Selon l’Insee, le nombre des mariages célébrés aurait fortement chuté sur une période récente passant de 7 367 en 2013, à 10 522 l’année suivante puis à environ 8 000 en 2015. Dans l’opinion publique, il semble que le prétendu « mariage pour tous » soit passé dans les mœurs ou tout du moins qu’une large part de ceux qui étaient en désaccord avec cette réforme sociétale aient opté pour la résignation. Faute de perspective réelle.
En novembre 2014, 68% des Français se disaient favorables au mariage homosexuel et 53% à l’adoption par les couples de même sexe. Une évolution que Jérôme Fourquet, de l’Ifop, commentait en ces termes : «Quand le sujet revient au cœur de l’actualité l’électorat un peu mou et hésitant rebascule en effet dans l’opposition mais une fois que c’est voté et que la bataille est finie cet électorat flottant se rallie à la majorité et à la légalité.» Il est probable que, depuis lors, les chiffres n’ont pas changé.
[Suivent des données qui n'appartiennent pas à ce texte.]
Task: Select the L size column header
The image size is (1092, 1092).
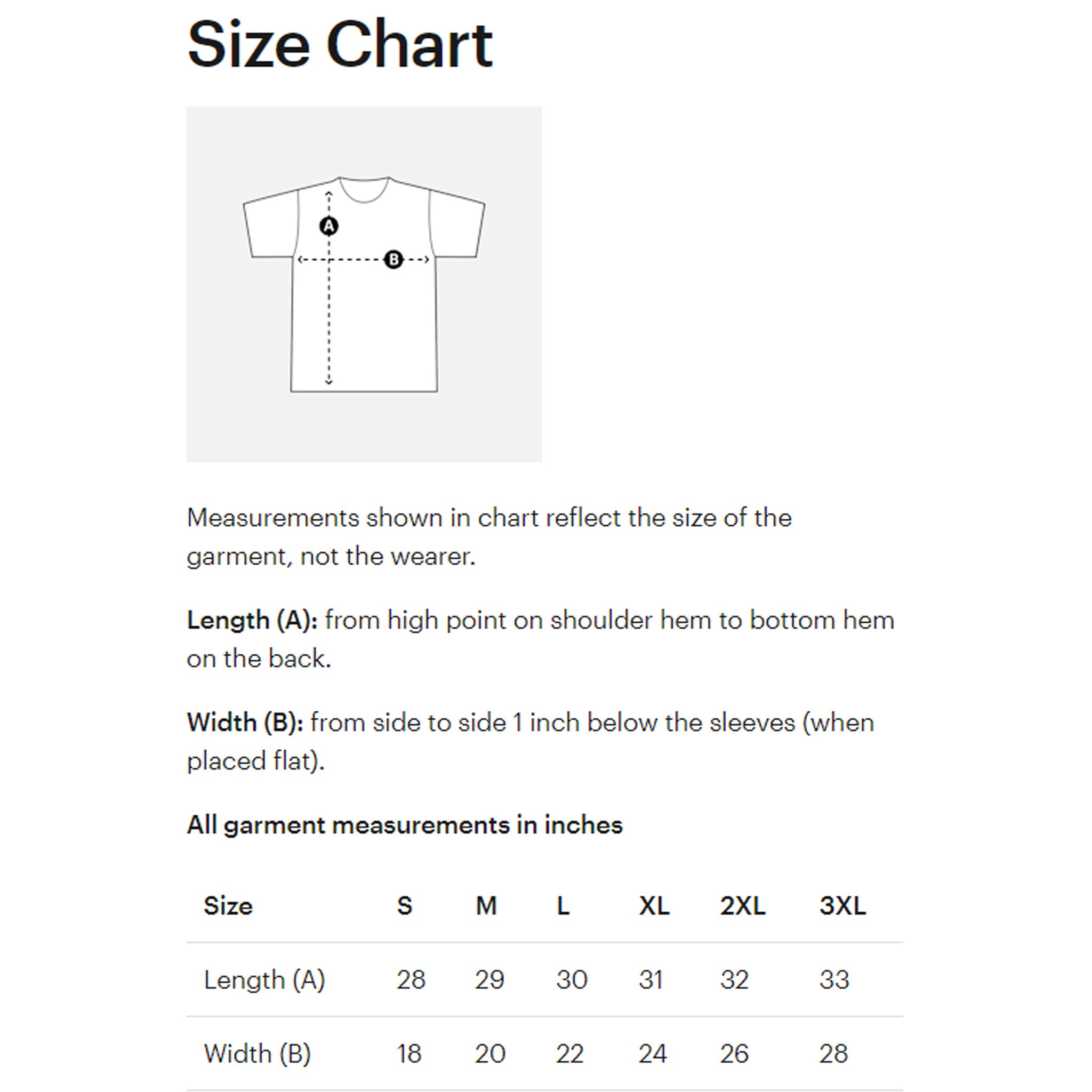Action: [563, 905]

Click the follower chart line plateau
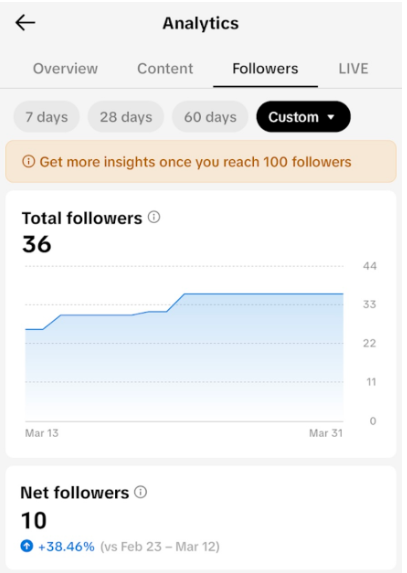(264, 293)
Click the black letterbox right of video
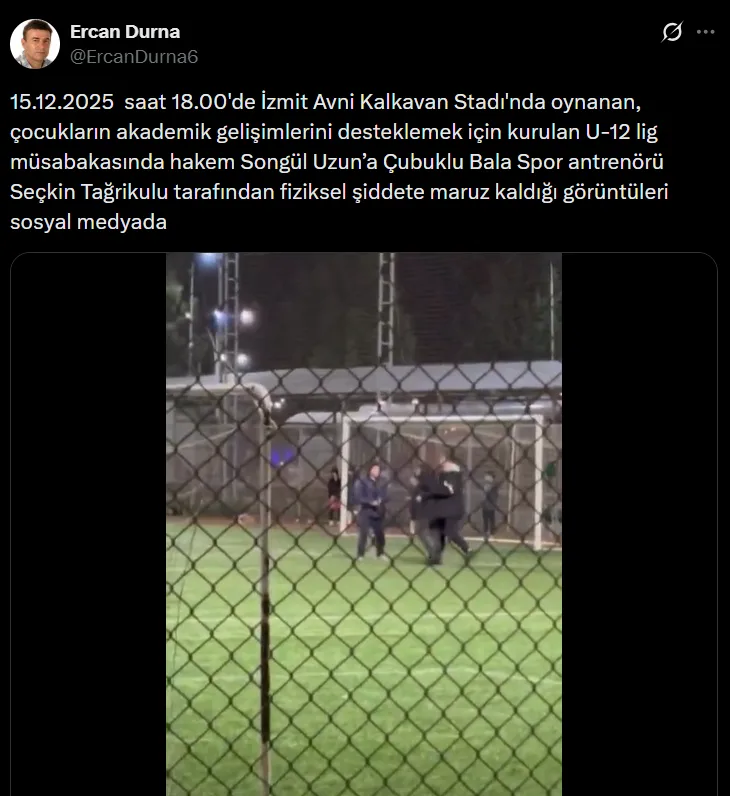The height and width of the screenshot is (796, 730). [639, 524]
(…) Au fond, le sondage commandé à l’Ifop à l’automne 2015, par Virginie Tellenne pour le collectif l’Avenir pour tous, n’était pas si loin de ce que je pense être l’état réel de l’opinion, lorsqu’elle échappe à la surenchère médiatique : 46% des personnes interrogées se disaient favorables au maintien tel quel de la loi, 32% souhaitaient sa réécriture vers un statut d’union civile sans filiation, 22% se prononçaient pour une abrogation pure et simple.
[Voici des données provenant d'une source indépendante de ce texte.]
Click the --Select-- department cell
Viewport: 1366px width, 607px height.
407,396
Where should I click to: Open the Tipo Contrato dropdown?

(…) Je n’exclus donc pas l’hypothèse d’un revirement à venir des opinions publiques, exaspérées par les excès même d’une marchandisation du vivant, au détriment des enfants à naître. Et, pour ce qui est des couples gay, d’un retour de fait à ce à quoi on aurait dû s’en tenir : le contrat d’union civile, fût-ce sous le vocable maintenu de mariage. Ce retournement est-il imaginable à l’horizon de la présidentielle de 2017 ? C’est fort peu probable. Pour la raison même que je viens d’évoquer et qui suppose que nous fassions collectivement l’expérience des impasses éthiques dans lesquelles nous sommes engagés, au regard des progrès de la science, lorsqu’il font l’objet d’une application purement mercantile dans le domaine de la reproduction humaine. La prise de conscience prendra du temps, mais elle viendra !
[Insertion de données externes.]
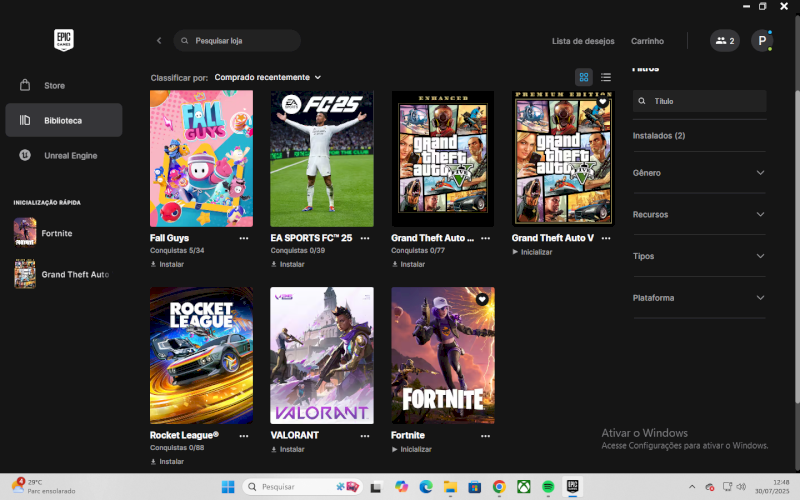Open the friends list icon
Viewport: 800px width, 500px height.
click(725, 41)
Par ailleurs, il est peu probable que cette question d’une abrogation ou d’une réécriture de la loi Taubira soit portée par les candidats à la présidentielle. Sûrement pas à gauche où un tel reniement est tout simplement impensable. Sans doute pas davantage à droite où aucun des candidats à ce jour en mesure de l’emporter ne s’est prononcé en ce sens, hormis Marine le Pen qui conforte là une forme de légitimité-séduction auprès d’une frange de l’électorat catholique. Et je puis comprendre la désespérance de l’Avenir pour tous qui continue, sur cette ligne de crête, à mener un combat mobilisateur courageux mais solitaire.
Trois ans après la promulgation de la loi instituant le « mariage pour tous », c’est donc le statu quo qui semble prévaloir. Sur fond de ressentiment et de désir de reconquête de la part d’une jeune génération de militants politiques et intellectuels issus des rangs de LMPT. Plus que le retour sur la loi elle-même, sans doute est-ce aujourd’hui le combat pour contenir les dérives du droit-à-l’enfant, aussi bien pour les couples homosexuels qu’hétérosexuels, qui a le plus de chances de trouver un soutien trans-partisan parmi les citoyens de ce pays et de convaincre les candidats à la présidentielle de la plus grande prudence programmatique.